## CONSIGNE
D'après le texte sur les formations à la permaculture, répondez aux questions suivantes :
1. À quelle date l'initiation à la permaculture a-t-elle eu lieu ?
2. Combien d'arbres, d'arbustes et de plantes ont été plantés fin 2022 ?
3. Quel principe de la permaculture est présenté comme l'un des préférés ?

## DOCUMENT

● ● ● ● ● ● ●

Mes formations à la permaculture

J’avais acheté un petit livre sur la permaculture « Mon petit jardin de permaculture » (de Jospeh Chauffrey) mais je ne comprenais rien. Enfin, je ne comprenais pas ce que je devais faire chez moi. J’ai donc voulu aller plus loin en me formant à la permaculture : d’abord une initiation à la permaculture en juin 2020 dans le magnifique jardin nourricier de Franck Gossmann (Amrita permaculture), puis un cours de conception à la permaculture (CCP) à l’été 2021.

Lentement et à petite échelle

Ça m’a pris encore du temps pour complètement transformer notre espace car je devais décider de l’organisation de l’espace, de l’emplacement des différents éléments les uns par rapport aux autres et des plantes et des variétés de plantes que je voulais planter. Prendre des décisions ça peut être difficile quand ça engage de l’argent, du temps et votre famille…En septembre 2022, pour me donner un coup de pouce, j’ai demandé de l’aide à Franck Gossmann, designer en permaculture. C’était près d’un an après mon CCP mais ça m’a vraiment boosté !

Fin 2022, j’ai donc planté une quarantaine d’arbres, d’arbustes et de plantes pour créer ce petit écosystème qu’est le cortillet permacole : plantation d’une triple haie brise-vent au nord, d’une autre haie variée à l’est et d’une bordure fruitière au sud. Depuis, je rajoute chaque année des plantes par ci par là pour augmenter la biodiversité, la richesse et la beauté de ce petit écosystème.

Tout cela est très bien illustré par un des principes de la permaculture que je préfère et dont je parle tout le temps : « lentement et à petite échelle ».

Surtout, ne rien faire

Au-delà de la démarche consciente de régénération entreprise avec la permaculture, il y aussi une attitude majeure, selon moi, dans la régénération : ne rien faire ou laisser faire le vivant.

Je laisse beaucoup pousser les plantes sur les bordures et sur le terrain. Et ça amène pas mal de surprises : un saule marsault, un fusain d’Europe, un tilleul, un sorbier des oiseleurs, des érables champêtres, des orchidées sauvages. Nous avons vu 3 types de variétés différentes en 2025. Cela peut paraître rien, mais pour moi, c’est beaucoup.

Les humains ont l’habitude de lutter contre le vivant : tondre, couper, désherber, arracher. C’est une attitude d’humain préhistorique, de survie. Oui, bien sûr, il faut enlever les ronces, les orties (pas toutes), ne pas laisser pousser les frênes partout. Mais, on peut aussi « faire avec la nature et pas contre elle ».

● ● ● ● ● ● ●

## ENTRÉES AFFICHÉES
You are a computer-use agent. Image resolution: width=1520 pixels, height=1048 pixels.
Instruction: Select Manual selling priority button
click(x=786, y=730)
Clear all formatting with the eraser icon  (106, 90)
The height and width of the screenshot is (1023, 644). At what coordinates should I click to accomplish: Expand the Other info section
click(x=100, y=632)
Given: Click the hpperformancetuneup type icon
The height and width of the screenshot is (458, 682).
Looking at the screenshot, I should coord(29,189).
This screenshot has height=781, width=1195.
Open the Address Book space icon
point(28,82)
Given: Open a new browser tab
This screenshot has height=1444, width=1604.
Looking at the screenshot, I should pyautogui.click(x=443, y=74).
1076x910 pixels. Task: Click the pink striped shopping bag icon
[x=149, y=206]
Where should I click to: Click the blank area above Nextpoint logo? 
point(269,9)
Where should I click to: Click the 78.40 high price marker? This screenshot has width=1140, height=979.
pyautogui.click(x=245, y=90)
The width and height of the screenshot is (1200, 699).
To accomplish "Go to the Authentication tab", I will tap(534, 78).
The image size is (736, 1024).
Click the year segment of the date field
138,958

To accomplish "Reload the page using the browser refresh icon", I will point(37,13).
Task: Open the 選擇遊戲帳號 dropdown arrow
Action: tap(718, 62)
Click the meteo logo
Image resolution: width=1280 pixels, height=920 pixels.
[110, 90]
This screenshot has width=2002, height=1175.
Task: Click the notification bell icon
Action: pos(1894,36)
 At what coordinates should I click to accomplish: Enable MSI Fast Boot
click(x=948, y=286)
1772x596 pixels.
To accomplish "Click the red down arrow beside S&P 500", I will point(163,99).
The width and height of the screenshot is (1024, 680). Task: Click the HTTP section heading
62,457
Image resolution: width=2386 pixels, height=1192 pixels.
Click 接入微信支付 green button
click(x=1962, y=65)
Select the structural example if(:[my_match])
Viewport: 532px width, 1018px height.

● ● ● ● ● ● ●

## RÉPONSE
1. En juin 2020.
2. Une quarantaine.
3. « Lentement et à petite échelle ».